Cook in your family member’s kitchen (when it’s safe to do so). Observing your more experienced family member in their own kitchen means they’ll feel more comfortable doing what they do best. For the Bitzas sisters, watching their father make his specialty, galaktoboureko, in his own element helped them understand how to properly handle the dough for this dish.
In addition to writing everything down carefully, you can learn how to cook “with the eye.” Watching your loved ones work in their own space will ensure that they don’t waste time looking for things and can focus on making the food while you focus on learning.
Set aside plenty of time. The sisters note that learning how to make a meal with someone takes much longer than the regular cooking time because there’s more explaining going on, and the process is often paused to allow a moment to jot down notes and take pictures. Videos are also helpful so you can refer to them when trying on your own, but they suggest trying recipes while they’re still fresh in your mind.
Don’t wait to ask elderly loved ones to share their recipes and stories. Helen and Billie have shared 360 traditional family recipes on their blog, all of which took time and coordination between multiple people’s schedules. The sad truth is that our older family members won’t be here forever; the sisters have heard from others that they regret not taking the chance to learn from their loved ones who have since passed on.

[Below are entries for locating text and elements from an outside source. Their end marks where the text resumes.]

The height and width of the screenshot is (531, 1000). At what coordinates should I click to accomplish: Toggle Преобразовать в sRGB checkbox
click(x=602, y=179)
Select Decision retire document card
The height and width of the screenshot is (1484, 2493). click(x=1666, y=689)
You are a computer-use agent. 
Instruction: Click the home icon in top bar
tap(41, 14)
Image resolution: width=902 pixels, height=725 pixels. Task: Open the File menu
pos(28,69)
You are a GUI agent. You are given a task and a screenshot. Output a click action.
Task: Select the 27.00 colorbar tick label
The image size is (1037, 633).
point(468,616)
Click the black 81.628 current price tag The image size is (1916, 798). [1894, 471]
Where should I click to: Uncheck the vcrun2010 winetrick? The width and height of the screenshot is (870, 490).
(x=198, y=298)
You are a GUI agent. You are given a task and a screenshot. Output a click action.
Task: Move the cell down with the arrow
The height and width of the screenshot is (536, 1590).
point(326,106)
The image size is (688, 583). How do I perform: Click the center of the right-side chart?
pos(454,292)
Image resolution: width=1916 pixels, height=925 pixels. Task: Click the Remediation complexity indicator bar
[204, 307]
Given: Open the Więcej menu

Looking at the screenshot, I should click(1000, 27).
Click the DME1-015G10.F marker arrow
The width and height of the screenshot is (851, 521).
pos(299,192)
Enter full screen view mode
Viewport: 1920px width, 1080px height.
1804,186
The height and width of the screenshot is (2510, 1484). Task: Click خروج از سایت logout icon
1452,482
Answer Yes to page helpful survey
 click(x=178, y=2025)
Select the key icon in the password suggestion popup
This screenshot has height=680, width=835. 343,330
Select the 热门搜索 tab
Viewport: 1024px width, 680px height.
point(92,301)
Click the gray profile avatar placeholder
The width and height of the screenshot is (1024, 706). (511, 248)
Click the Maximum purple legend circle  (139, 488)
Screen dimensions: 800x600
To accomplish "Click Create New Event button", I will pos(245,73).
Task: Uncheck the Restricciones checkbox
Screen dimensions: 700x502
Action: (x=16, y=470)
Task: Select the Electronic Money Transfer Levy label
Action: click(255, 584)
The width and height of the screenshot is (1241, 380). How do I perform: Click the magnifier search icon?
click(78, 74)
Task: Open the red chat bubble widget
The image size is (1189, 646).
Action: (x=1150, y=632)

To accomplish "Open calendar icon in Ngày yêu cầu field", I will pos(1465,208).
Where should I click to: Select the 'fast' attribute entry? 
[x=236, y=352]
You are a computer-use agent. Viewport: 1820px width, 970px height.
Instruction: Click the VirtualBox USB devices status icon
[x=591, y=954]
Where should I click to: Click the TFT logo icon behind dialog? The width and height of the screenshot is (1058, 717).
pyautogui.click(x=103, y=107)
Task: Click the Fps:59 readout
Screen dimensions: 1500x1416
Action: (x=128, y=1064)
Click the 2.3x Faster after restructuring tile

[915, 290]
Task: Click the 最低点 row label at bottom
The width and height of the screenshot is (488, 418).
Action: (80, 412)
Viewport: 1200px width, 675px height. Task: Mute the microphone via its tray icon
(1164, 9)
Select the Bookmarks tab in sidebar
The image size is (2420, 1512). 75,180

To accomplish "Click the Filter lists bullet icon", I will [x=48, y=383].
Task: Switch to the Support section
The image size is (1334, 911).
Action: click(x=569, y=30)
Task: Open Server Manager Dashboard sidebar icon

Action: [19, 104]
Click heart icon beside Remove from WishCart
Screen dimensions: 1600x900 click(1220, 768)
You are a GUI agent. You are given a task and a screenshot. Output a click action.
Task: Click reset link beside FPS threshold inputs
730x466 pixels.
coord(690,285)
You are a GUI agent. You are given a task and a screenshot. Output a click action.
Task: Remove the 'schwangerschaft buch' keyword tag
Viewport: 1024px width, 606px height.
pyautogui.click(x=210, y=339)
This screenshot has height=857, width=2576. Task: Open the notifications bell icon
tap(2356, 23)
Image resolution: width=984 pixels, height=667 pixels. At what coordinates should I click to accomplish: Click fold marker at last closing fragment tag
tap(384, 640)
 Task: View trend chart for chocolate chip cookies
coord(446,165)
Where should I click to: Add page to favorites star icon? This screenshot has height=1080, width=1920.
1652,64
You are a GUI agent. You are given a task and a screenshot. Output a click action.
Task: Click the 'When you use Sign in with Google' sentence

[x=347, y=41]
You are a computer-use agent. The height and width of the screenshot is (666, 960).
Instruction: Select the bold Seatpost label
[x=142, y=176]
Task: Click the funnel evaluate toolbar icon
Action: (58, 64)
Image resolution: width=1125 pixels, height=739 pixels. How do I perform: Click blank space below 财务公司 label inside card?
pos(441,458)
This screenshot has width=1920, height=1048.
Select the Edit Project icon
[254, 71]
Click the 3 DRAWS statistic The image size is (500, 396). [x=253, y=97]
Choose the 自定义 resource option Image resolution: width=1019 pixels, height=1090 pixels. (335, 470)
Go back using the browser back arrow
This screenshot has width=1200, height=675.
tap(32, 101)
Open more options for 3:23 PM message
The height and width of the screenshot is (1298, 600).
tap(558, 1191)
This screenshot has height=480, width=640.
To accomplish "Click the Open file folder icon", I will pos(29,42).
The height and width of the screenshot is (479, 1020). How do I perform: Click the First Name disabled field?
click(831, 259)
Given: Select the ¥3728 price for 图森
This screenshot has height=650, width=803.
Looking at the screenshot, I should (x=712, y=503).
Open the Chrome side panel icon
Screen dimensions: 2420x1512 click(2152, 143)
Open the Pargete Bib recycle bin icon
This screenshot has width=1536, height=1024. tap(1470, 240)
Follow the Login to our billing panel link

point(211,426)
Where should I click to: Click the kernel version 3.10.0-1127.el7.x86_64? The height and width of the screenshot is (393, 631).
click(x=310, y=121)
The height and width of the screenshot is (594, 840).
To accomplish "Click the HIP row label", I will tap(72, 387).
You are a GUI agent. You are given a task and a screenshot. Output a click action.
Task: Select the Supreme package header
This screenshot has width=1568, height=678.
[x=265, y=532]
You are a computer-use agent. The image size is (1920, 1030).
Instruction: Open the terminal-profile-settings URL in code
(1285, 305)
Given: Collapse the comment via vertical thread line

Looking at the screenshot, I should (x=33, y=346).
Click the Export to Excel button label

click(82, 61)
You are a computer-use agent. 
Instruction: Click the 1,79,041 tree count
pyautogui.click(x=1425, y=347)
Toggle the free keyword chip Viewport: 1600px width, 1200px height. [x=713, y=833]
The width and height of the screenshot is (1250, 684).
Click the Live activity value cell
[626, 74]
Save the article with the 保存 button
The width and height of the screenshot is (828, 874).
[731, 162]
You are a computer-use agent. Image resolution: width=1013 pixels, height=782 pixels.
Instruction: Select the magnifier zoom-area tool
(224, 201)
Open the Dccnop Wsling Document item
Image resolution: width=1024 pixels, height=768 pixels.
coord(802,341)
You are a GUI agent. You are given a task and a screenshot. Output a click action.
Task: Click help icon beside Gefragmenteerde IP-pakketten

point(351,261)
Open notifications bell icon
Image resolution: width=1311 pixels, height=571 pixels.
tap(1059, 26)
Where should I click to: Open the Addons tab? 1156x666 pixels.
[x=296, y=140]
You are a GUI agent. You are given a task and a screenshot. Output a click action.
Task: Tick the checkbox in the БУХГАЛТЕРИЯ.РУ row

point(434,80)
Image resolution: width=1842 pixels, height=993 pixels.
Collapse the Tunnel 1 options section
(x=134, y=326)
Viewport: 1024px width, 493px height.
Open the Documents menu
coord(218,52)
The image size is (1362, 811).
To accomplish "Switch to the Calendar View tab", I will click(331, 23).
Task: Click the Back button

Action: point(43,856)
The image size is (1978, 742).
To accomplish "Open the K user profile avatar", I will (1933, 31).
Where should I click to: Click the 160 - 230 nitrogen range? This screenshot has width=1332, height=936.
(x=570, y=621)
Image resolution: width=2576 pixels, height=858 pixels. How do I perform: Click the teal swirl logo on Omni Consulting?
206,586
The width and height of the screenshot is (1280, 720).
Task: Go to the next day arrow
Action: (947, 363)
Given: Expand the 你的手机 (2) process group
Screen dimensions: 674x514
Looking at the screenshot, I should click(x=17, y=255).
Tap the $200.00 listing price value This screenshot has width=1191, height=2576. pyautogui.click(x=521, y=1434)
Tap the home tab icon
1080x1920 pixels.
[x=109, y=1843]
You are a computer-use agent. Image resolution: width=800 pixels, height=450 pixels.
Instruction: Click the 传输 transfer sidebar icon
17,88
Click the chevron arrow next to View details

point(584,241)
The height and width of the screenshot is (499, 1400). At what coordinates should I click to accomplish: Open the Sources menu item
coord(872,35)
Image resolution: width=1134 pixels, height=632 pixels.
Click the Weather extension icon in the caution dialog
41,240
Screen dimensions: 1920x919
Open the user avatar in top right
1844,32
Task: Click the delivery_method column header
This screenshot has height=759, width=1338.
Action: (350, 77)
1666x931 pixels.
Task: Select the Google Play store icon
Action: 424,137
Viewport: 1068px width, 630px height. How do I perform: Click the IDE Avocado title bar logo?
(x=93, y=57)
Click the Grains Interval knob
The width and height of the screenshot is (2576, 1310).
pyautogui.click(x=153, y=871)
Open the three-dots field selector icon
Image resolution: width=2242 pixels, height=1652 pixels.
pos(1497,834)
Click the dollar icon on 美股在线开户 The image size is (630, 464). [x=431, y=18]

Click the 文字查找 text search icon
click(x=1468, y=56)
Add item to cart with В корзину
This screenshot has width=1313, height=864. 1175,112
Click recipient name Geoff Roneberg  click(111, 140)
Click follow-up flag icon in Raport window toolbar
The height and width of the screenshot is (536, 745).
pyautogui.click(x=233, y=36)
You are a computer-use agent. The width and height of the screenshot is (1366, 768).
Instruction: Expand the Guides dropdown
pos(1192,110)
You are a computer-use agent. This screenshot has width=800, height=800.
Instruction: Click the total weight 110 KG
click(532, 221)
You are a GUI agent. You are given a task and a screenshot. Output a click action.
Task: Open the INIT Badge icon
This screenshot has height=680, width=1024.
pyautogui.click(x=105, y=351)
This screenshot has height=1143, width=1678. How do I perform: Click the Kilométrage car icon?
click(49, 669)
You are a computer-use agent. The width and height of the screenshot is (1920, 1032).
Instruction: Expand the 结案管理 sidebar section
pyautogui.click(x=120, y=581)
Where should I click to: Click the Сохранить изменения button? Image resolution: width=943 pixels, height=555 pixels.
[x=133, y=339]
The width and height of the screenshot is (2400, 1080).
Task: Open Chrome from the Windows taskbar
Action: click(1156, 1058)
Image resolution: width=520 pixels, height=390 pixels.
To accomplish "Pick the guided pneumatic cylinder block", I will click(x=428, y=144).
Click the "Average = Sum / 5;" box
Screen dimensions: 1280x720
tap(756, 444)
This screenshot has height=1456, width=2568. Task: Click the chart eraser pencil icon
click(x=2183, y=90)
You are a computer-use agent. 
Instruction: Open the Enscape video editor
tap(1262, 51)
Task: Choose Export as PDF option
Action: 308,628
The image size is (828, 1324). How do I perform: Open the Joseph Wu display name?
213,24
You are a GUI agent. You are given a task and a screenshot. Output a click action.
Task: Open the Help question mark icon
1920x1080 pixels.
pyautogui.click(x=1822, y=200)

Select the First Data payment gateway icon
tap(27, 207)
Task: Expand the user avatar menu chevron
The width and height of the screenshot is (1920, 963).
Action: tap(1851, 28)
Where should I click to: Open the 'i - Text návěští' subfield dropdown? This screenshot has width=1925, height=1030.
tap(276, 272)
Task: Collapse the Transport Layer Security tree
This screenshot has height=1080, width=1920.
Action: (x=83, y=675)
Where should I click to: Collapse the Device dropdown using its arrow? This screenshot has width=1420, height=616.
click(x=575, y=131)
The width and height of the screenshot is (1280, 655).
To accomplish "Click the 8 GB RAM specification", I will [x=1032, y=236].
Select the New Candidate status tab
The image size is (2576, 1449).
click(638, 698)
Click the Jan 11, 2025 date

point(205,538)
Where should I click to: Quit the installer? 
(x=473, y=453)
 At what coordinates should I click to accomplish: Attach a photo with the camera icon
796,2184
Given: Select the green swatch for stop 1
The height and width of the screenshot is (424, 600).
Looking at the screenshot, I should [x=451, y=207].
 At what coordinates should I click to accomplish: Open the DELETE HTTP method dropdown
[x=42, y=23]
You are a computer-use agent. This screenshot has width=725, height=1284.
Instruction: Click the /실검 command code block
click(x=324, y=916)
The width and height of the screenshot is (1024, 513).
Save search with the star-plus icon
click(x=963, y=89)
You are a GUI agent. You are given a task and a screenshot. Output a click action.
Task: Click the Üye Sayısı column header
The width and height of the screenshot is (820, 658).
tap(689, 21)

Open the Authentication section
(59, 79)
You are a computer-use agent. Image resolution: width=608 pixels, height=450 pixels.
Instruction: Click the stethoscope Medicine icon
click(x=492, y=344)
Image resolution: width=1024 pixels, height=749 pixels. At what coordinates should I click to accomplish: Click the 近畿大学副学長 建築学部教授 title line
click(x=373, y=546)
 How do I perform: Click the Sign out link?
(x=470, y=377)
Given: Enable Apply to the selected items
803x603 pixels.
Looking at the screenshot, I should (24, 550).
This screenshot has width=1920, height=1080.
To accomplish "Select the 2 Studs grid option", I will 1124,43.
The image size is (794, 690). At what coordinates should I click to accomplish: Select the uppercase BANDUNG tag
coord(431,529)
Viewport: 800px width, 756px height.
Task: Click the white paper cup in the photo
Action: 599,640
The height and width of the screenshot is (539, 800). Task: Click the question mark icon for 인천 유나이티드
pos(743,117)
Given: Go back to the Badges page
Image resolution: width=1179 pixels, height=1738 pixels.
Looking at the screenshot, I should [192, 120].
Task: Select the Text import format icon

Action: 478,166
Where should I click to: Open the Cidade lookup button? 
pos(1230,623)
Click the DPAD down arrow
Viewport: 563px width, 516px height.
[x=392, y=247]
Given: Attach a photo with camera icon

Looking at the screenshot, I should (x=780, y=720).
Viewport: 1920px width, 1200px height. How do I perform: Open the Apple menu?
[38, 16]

Ask why a favorite dish is so special to them. Through this project, the Bitzas sisters discovered a lot about their parents and their family history through the stories that are attached to certain dishes. For instance, Billie says that “while making something that included honey, [their] mother told [them] that [their] grandfather and great-grandfather were bee-keepers.”
You will get much more than just recipes if you embark on this journey with your family. Besides delicious traditional food, you’ll become closer to your loved ones and create cherished memories to look back on while you celebrate your heritage and enjoy these meals with the next generation.